The BurmaNet News is viewable online at:
http://theburmanetnews.editthispage.com


NOTED IN PASSING:





	
*Inside Burma

AFP: MYANMAR DRUG TRAFFICKERS PLAN TO CHURN OUT CHEAP ECSTASY: SOURCE

SHAN HERALD AGENCY FOR NEWS: A TRIP TO THE BORDER

MYANMAR INFORMATION COMMITTEE: THE JUDICIARY LAW, 2000 PROMULGATED

DEUTSCHE PRESSE-AGENTUR: MYANMAR JUNTA DEMANDS SURRENDER OF CORDLESS 
PHONES 


*Regional

BANGKOK POST: CHUAN TO VISIT REFUGEES 


*International

REUTERS: U.N. SPECIAL ENVOY TO VISIT MYANMAR

FREE BURMA COALITION: BONO OF U2 PENNED WALK ON, A SONG ABOUT AUNG 
SAN SUU KYI'S STRUGGLE



*Economy/Business

SYNDICALISME HEBDO (FRANCE): [ARTICLE ON TOTALFINAELF, YADANA]
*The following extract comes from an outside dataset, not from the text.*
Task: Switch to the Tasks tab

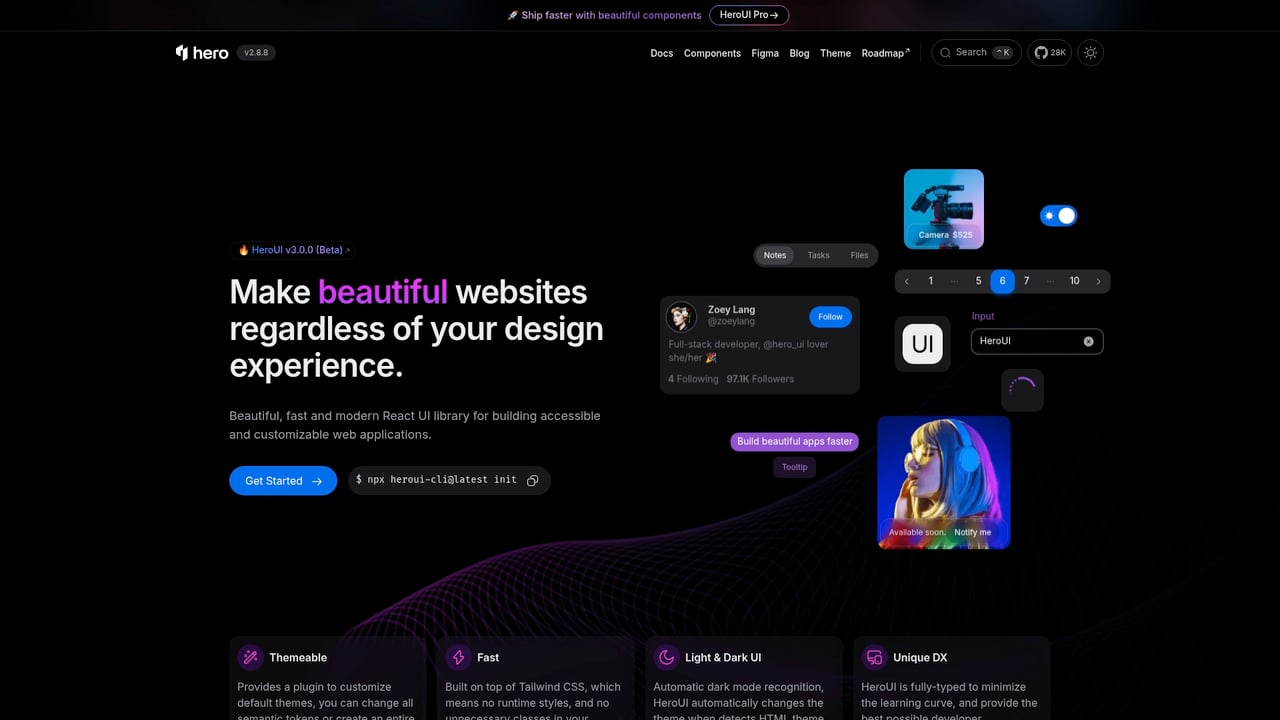Action: pos(818,255)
REUTERS: POLL-THAI OIL FIRM PTTEP A STRONG BUY

			








__________________ INSIDE BURMA ____________________
					


AFP: MYANMAR DRUG TRAFFICKERS PLAN TO CHURN OUT CHEAP ECSTASY: SOURCE 

BANGKOK, June 28 (AFP)  Drug warlords accused of churning out heroin 
and amphetamines from their factories inside Myanmar are poised to 
begin mass production of cheap ecstasy, narcotics control sources 
told AFP. 

 The United Wa State Army (UWSA), stung by Thai military strikes 
against its opium poppy plantations and offensives to stamp out the 
new trade in amphetamines, are now being forced to diversify again. 

 "They have had to act because Thai officials have taken serious 
action on the border to fight against drugs," the source said. 
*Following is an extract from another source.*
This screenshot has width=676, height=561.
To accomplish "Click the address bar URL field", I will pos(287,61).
 Within weeks they are expected to begin producing ecstasy, and move 
it out of Myanmar along effective new smuggling routes currently used 
to flood Thailand with amphetamines, he said. 

 The Wa plan to slash the price of an ecstasy pill by more than half 
to about 200-300 baht (5-8 dollars) to reach a much wider market. But 
it is feared cost-cutting will make it much more poisonous than pure 
ecstasy. 

 "Hundred percent pure ecstasy is not so harmful but these pills will 
not be pure and could be very dangerous," said the expert, who is 
familiar with Thailand's anti-drugs program on the northern border. 

 The poor quality, however, is expected to largely prevent the Wa 
from trafficking their ecstasy into third countries, he said. 

 Instead, they will send millions of pills over the southern border 
with Thailand and target the growing numbers of teenagers here who 
are experimenting with illegal drugs. 

 At the current price of 800 baht (20 dollars), ecstasy brought in 
from Thailand's southern neighbour Malaysia and sold in Bangkok's 
ritzy nightclubs is out of the reach of most Thais. 

 Nevertheless, ecstasy is fast catching on in Thailand -- authorities 
seized 24,205 tablets last year, up from 4,517 tablets in 1998. 

 But while ecstasy may be the business of the future, and the battle 
against heroin is yesterday's war, authorities say amphetamines are 
without doubt the most serious drugs problem now facing Thailand. 

 The Wa Army does a roaring trade in the stimulant -- Thailand 
estimates that 600 million tablets of "ya baa" or "crazy drug", as it 
is known here, were trafficked over the border last year. 

 More than forty amphetamines factories are believed to be operating 
along the stretch of Myanmar's border that runs along Thailand's 
three north-eastern provinces. 

 But since Thai authorities began clamping down on amphetamines, now 
regarded as the top national security threat, traffickers have had to 
blaze a new trail to get their product across the border. 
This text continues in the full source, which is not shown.